Economically, this shift implies the emergence of new job roles such as AI prompt engineers, AI ethicists, and AI-assisted creative directors. Productivity gains in creative fields are likely, but these gains will be realized by those who embrace AI as a tool, integrating it into their workflows. Intellectual property and copyright concerns, while not directly addressed by this study’s findings, remain a significant implication, necessitating new legal frameworks and ethical guidelines for AI-generated content.

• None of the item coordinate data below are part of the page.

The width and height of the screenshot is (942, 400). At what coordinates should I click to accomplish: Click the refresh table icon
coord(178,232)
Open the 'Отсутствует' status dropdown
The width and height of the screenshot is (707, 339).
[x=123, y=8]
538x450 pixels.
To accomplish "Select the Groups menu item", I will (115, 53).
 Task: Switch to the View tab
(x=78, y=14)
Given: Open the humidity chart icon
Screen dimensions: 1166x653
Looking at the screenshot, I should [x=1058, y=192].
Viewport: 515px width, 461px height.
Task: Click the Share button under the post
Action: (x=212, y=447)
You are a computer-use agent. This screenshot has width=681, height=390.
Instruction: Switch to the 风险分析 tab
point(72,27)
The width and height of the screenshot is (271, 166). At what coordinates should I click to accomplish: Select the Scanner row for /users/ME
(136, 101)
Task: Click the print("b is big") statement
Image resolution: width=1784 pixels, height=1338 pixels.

Ultimately, the study compels a re-evaluation of the very definition of creativity itself. "By directly confronting human and machine capabilities, studies like ours push us to rethink what we mean by creativity," concludes Professor Karim Jerbi. If AI can generate novel ideas, does that automatically equate to "creativity" in the human sense, which often involves intent, consciousness, emotional depth, and a unique worldview shaped by lived experience? The research highlights that while AI excels at generating novelty based on patterns learned from vast datasets, the originality that stems from profound human insight, intuition, and subjective experience remains a distinct and superior quality at the highest echelons of creative output.
About the Study and Future Directions
The pivotal paper, titled "Divergent creativity in humans and large language models," was officially published in Scientific Reports on January 21, 2026. This extensive collaborative effort brought together leading scientists from several esteemed institutions, including the Université de Montréal, Université Concordia, University of Toronto Mississauga, Mila (Quebec AI Institute), and Google DeepMind.
Professor Karim Jerbi, an associate professor at Mila, led the multidisciplinary research team. Antoine Bellemare-Pépin of the Université de Montréal and Franҫois Lespinasse of Université Concordia served as the instrumental co-first authors, driving the intricate analysis. The research also benefited significantly from the participation of Yoshua Bengio, the visionary founder of Mila and LoiZéero, and a recognized pioneer in deep learning—the foundational technology underpinning modern AI systems like ChatGPT. His involvement underscores the study’s scientific rigor and its potential impact on the future trajectory of AI research.
This landmark study not only provides concrete answers to pressing questions about AI’s creative capacities but also opens new avenues for future research. Scientists will undoubtedly delve deeper into understanding the cognitive mechanisms behind human and AI creativity, exploring how different AI architectures influence creative output, and developing more sophisticated methods for evaluating nuanced forms of creativity. As AI continues its rapid evolution, studies like this will be crucial in guiding its development responsibly and harnessing its power to augment, rather than diminish, human potential across all creative domains.